_Dataset_
* * * * * * * * *
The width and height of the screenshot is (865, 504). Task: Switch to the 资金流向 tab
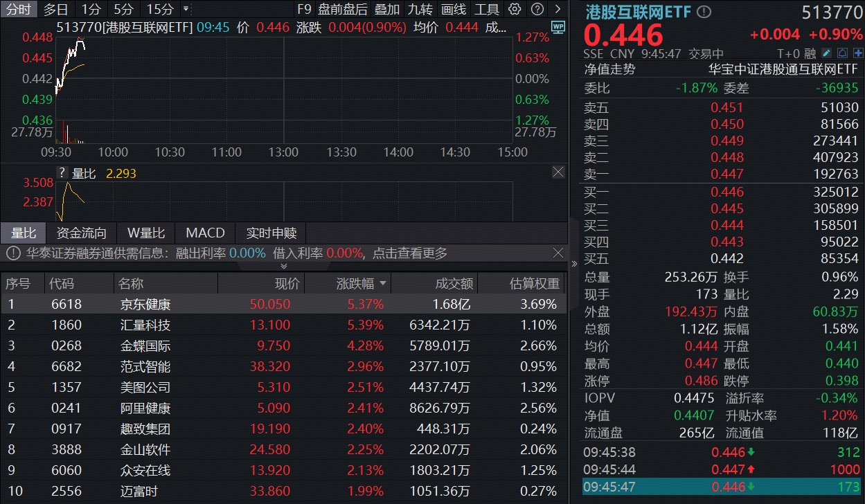point(82,233)
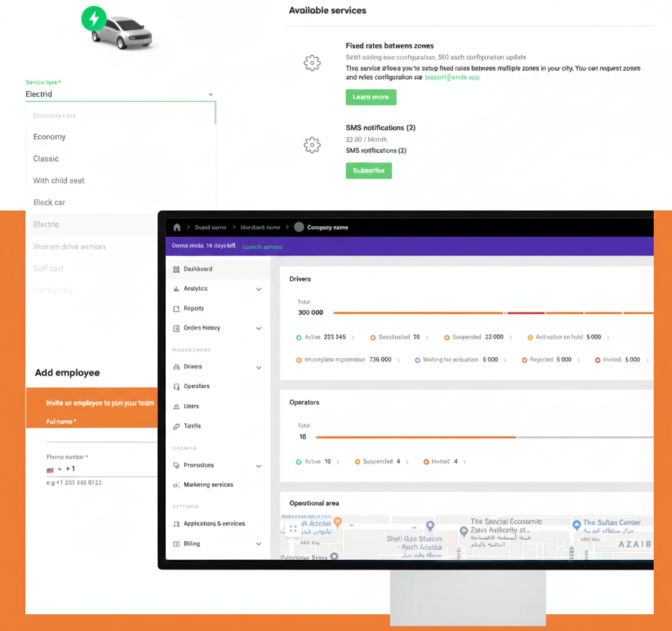Open Marketing services in the sidebar
Screen dimensions: 672x631
tap(208, 485)
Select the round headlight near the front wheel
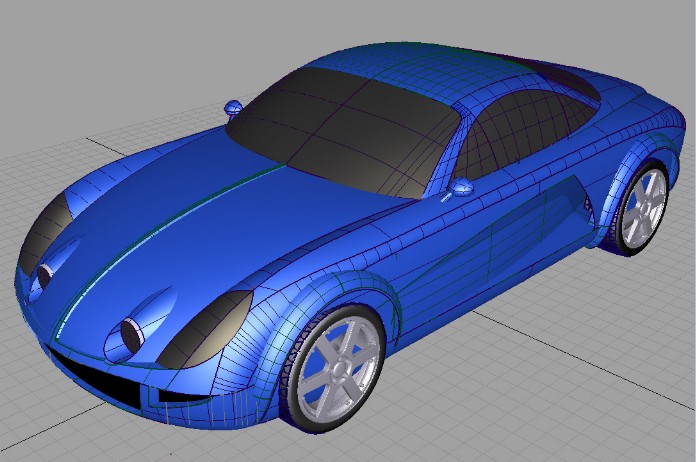This screenshot has width=696, height=462. (130, 331)
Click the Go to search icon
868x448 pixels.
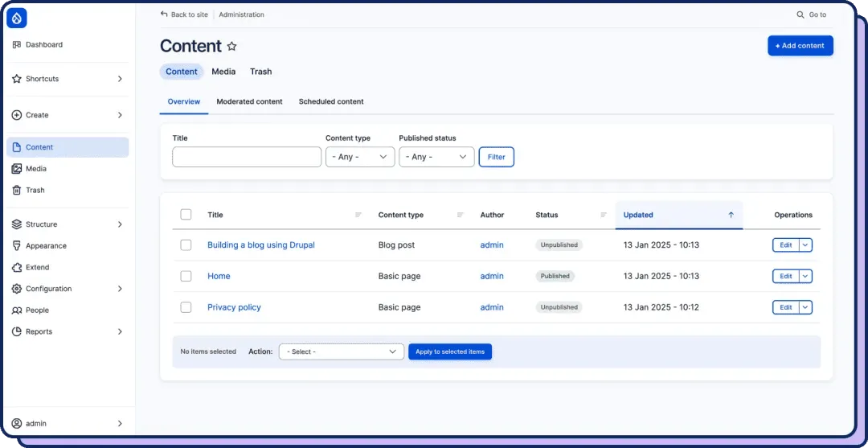coord(800,15)
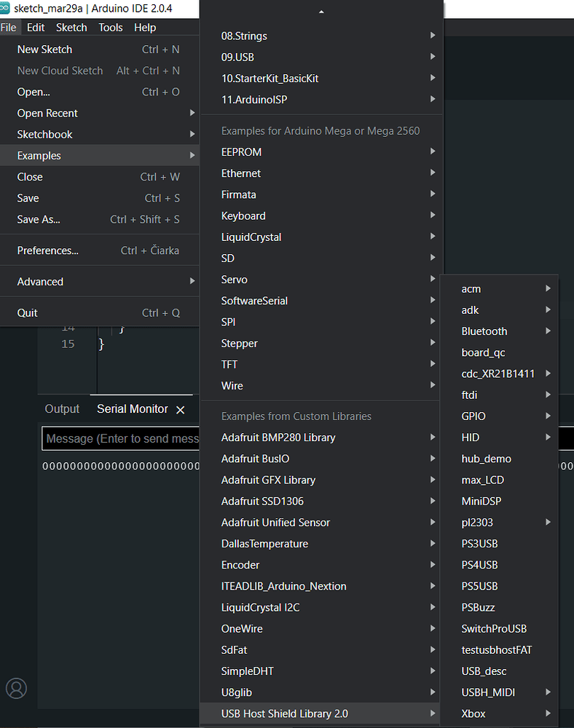The height and width of the screenshot is (728, 574).
Task: Switch to the Output tab
Action: pos(62,408)
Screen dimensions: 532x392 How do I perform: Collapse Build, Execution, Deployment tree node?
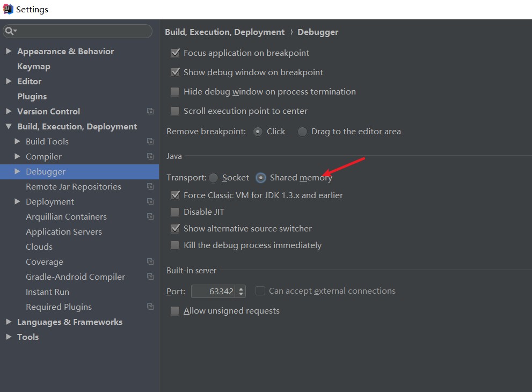[x=9, y=126]
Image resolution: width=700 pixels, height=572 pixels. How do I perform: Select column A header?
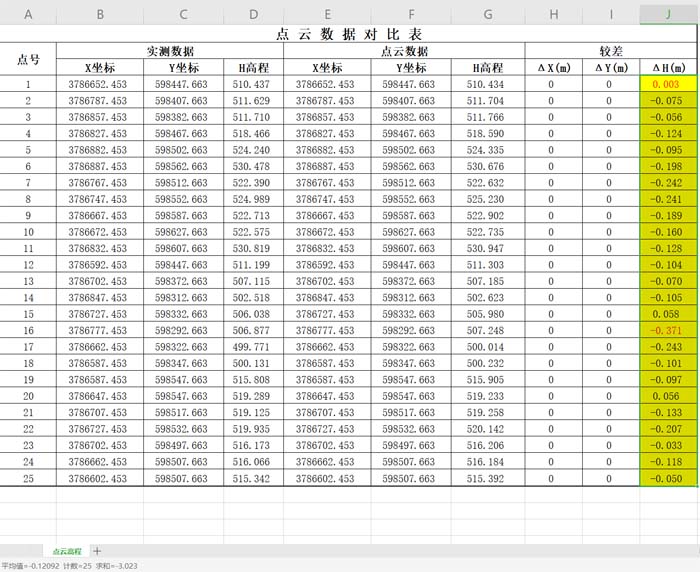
* * * * * * * * *
_Task to carry out_
Transcribe each line above verbatim, with the pictures left out.

_Response for this exercise_
The width and height of the screenshot is (865, 504). Task: Switch to the 资金流向 tab
point(82,233)
Open Marketing services in the sidebar
Screen dimensions: 672x631
tap(208, 485)
Select the round headlight near the front wheel
This screenshot has width=696, height=462. (130, 331)
Click the Go to search icon
868x448 pixels.
coord(800,15)
The height and width of the screenshot is (728, 574).
Task: Switch to the Output tab
Action: pos(62,408)
Screen dimensions: 532x392 How do I perform: Collapse Build, Execution, Deployment tree node?
[x=9, y=126]
Image resolution: width=700 pixels, height=572 pixels. How do I perform: Select column A header?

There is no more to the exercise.